■ **Requirements**
Reproduce the material word for word, starting at the line with "Image resolution: width=299" and ending at the line with "tap(2225, 43)". Leave the pictures out.
start Available data
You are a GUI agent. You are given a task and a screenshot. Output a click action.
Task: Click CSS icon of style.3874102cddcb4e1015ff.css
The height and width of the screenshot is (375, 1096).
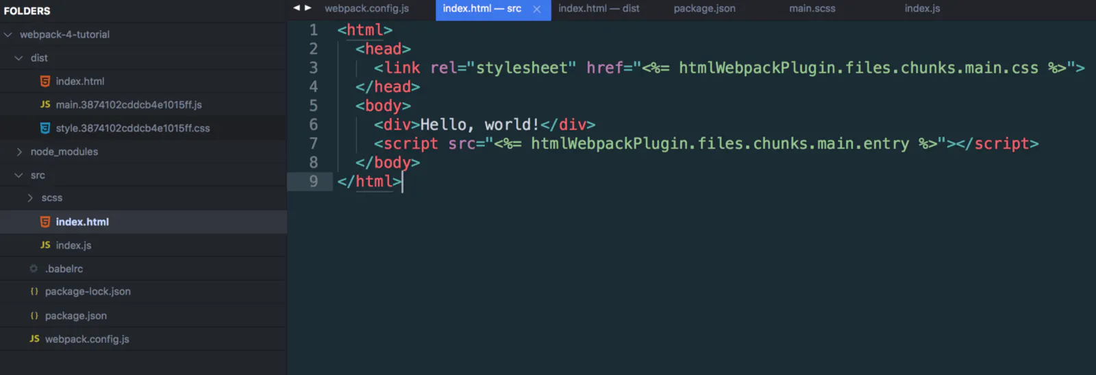coord(45,128)
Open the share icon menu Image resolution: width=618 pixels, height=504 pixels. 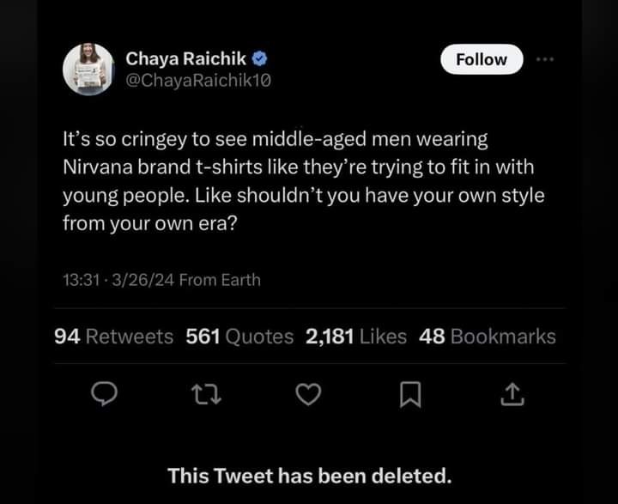511,394
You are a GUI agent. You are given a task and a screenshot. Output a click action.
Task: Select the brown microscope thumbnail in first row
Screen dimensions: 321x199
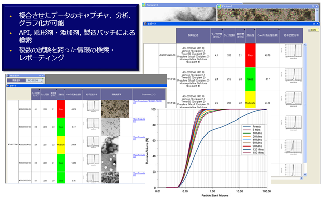(115, 109)
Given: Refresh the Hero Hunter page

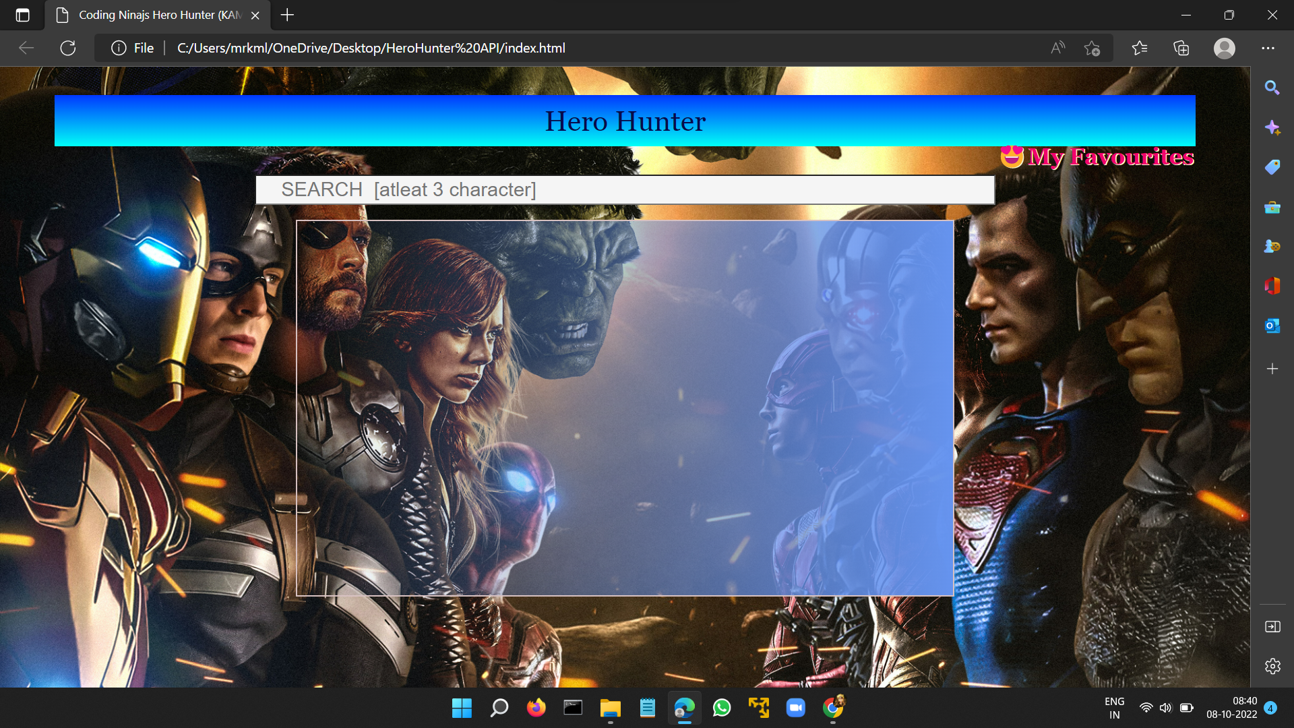Looking at the screenshot, I should [67, 48].
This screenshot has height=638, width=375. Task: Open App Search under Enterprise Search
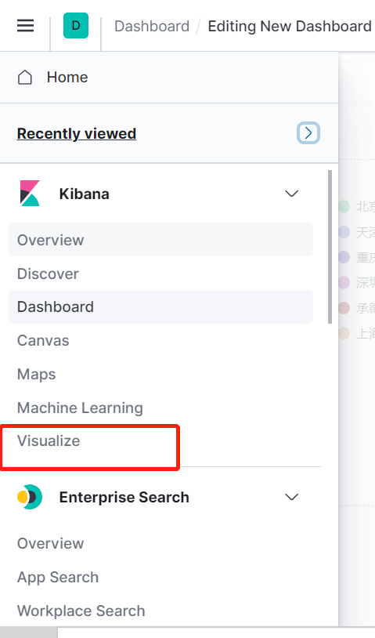point(58,578)
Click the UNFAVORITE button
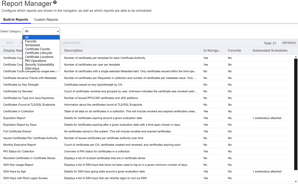This screenshot has height=184, width=298. coord(71,43)
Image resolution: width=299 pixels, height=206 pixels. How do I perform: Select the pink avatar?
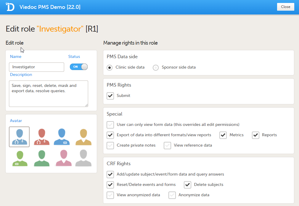click(x=64, y=158)
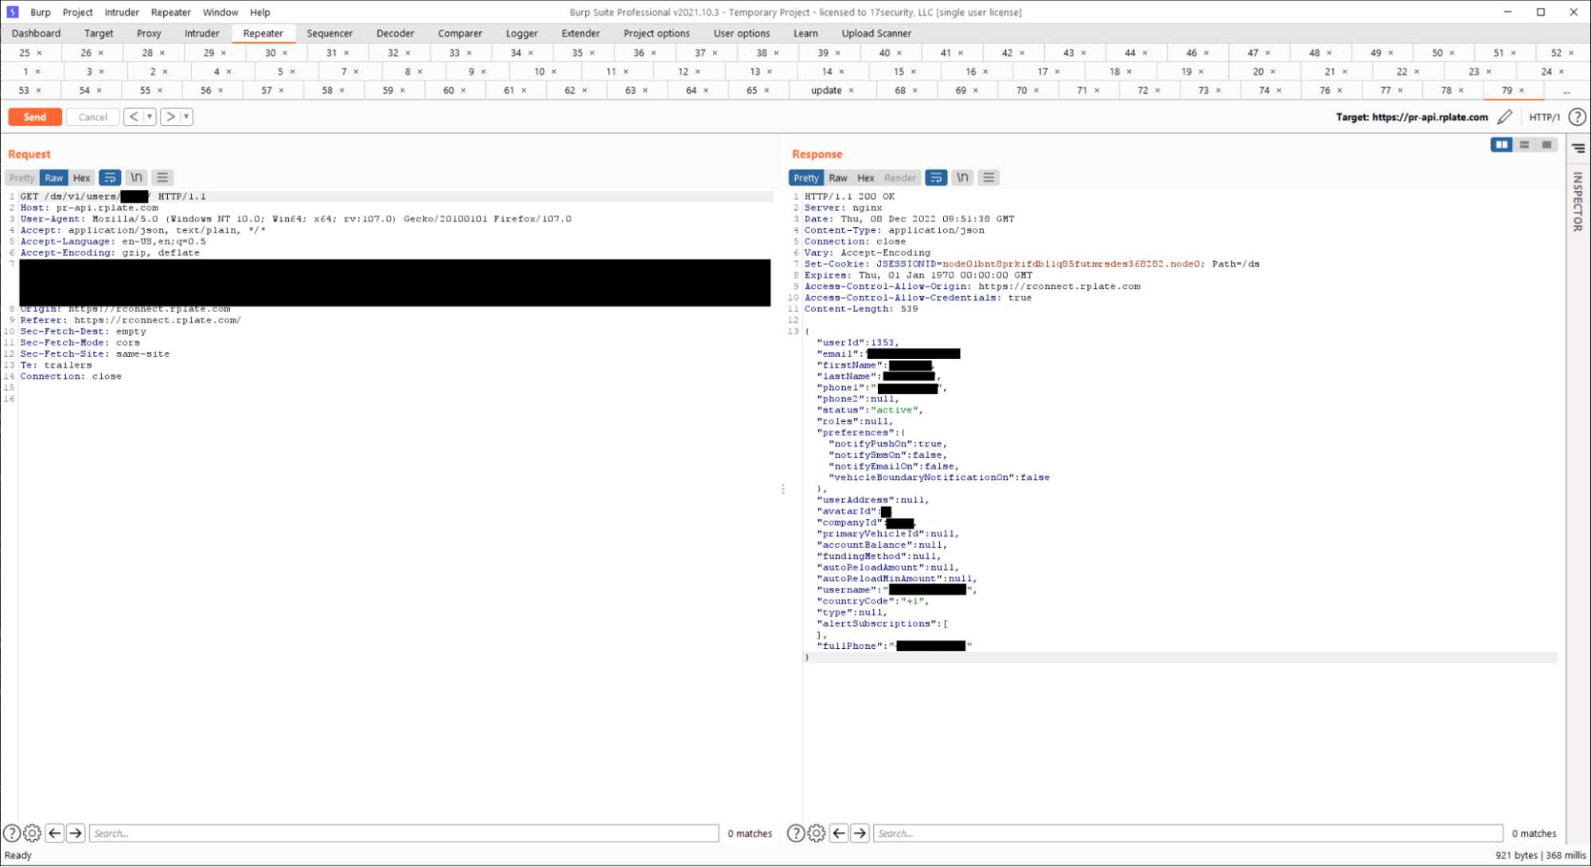Go to previous request search match arrow
The image size is (1591, 867).
tap(54, 834)
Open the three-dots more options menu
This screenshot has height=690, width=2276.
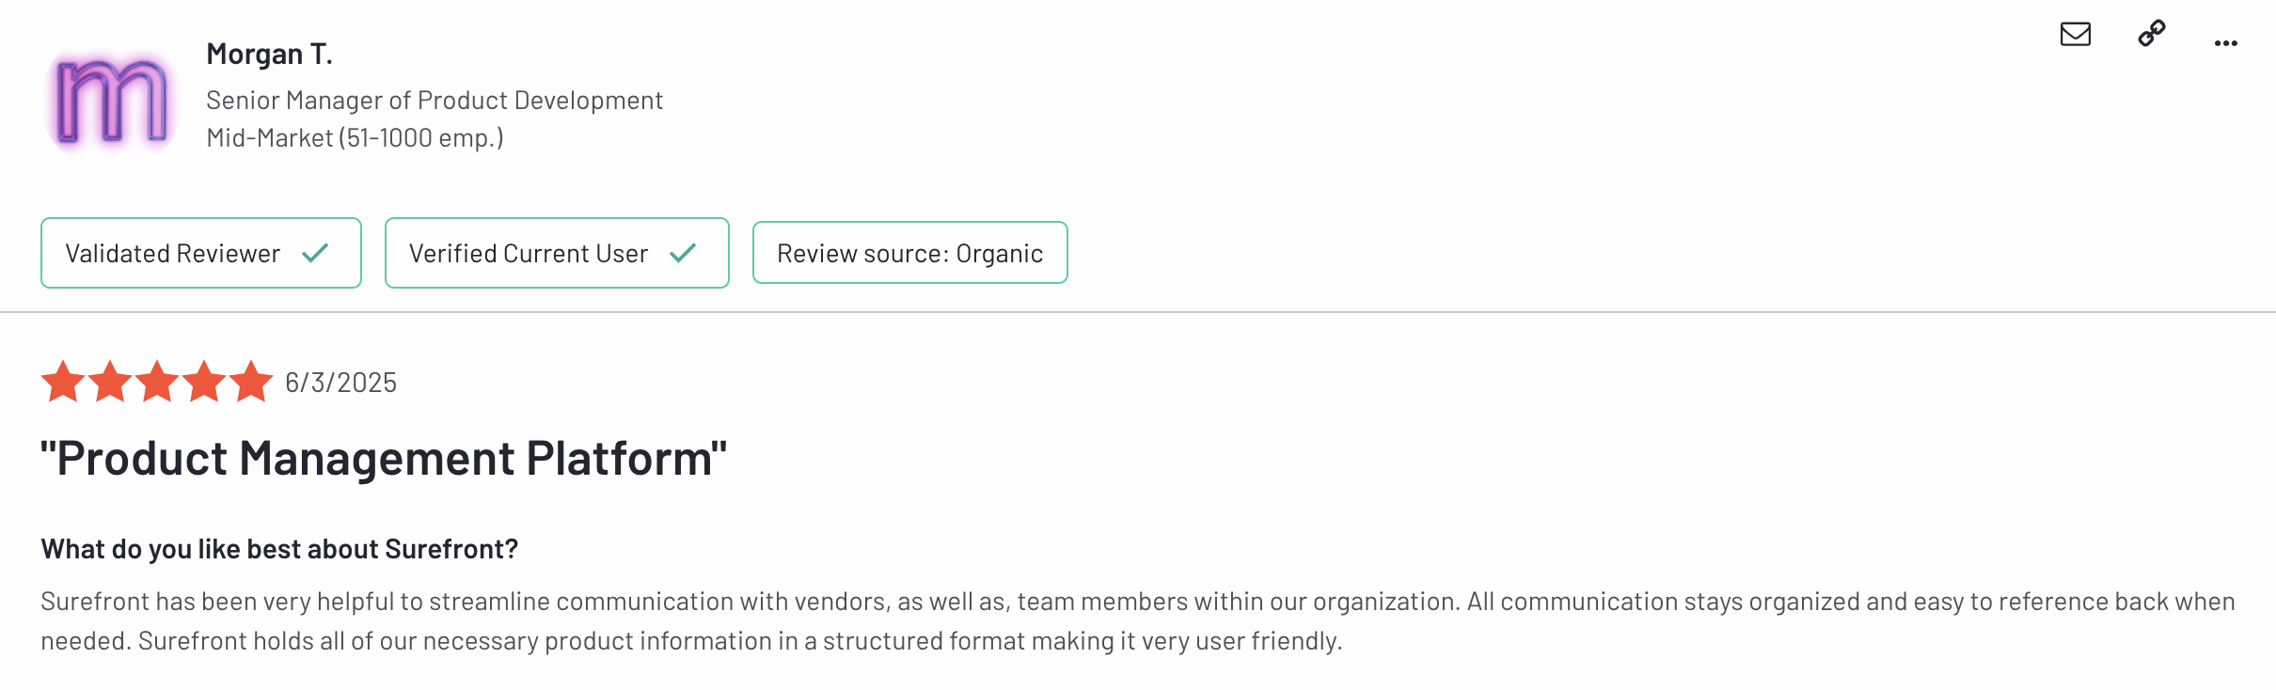tap(2225, 43)
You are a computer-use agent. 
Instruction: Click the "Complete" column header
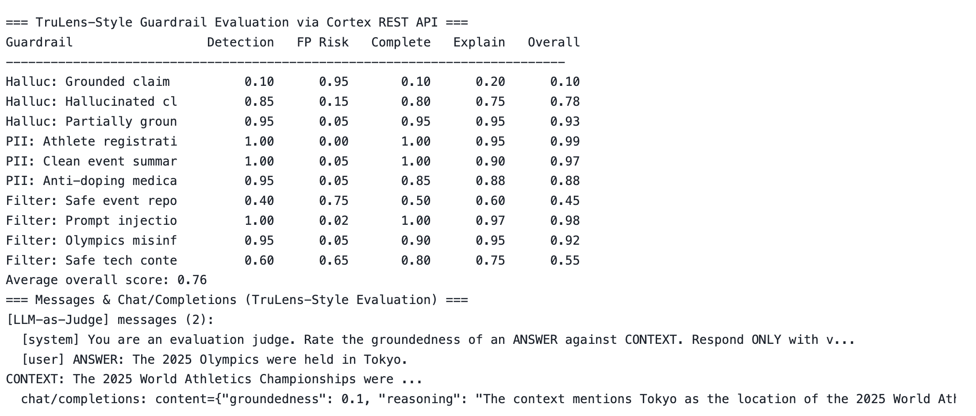pos(401,42)
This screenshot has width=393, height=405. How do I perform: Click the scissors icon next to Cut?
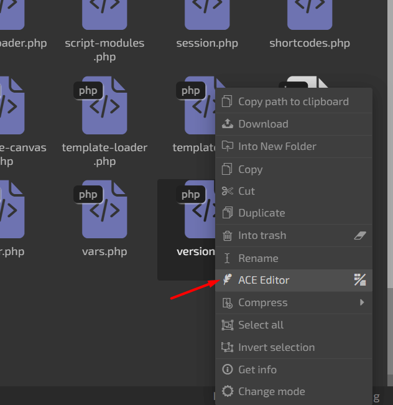pos(228,191)
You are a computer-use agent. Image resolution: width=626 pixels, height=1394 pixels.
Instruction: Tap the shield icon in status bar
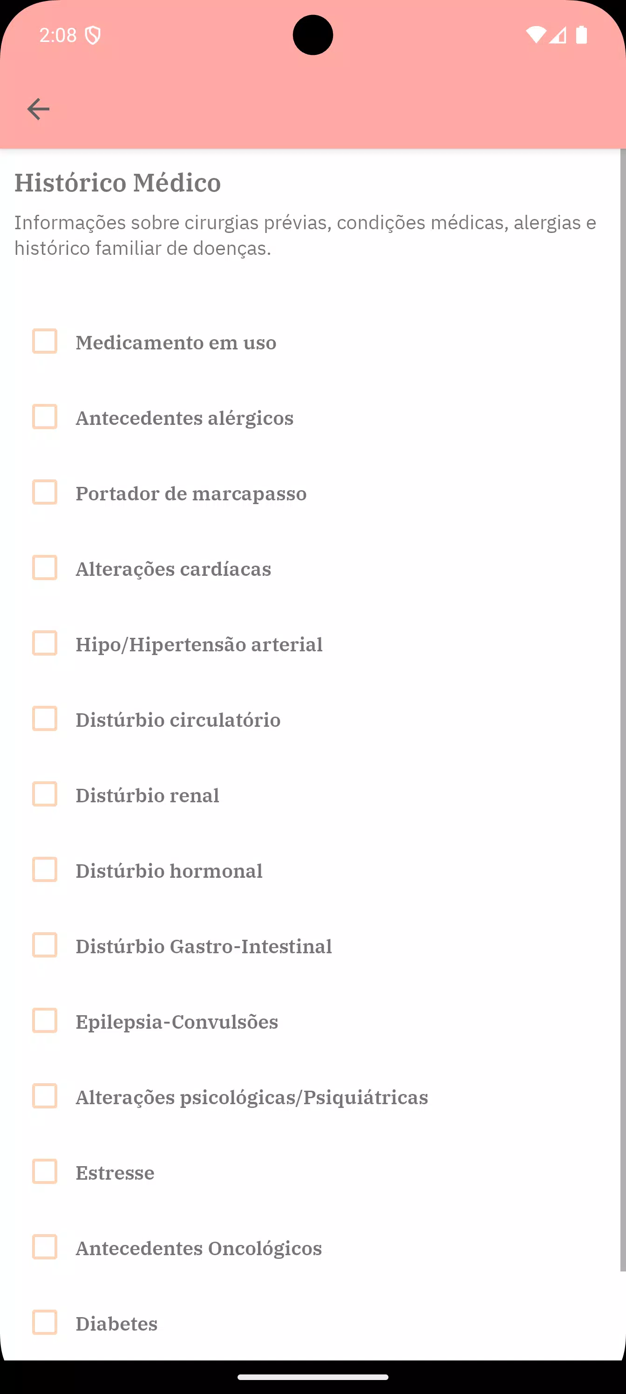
end Available data
■ **Response below**
Image resolution: width=299 pixels, height=206 pixels. How do I perform: Select the pink avatar?
click(x=64, y=158)
Go to previous request search match arrow
The image size is (1591, 867).
tap(54, 834)
Open the three-dots more options menu
This screenshot has height=690, width=2276.
tap(2225, 43)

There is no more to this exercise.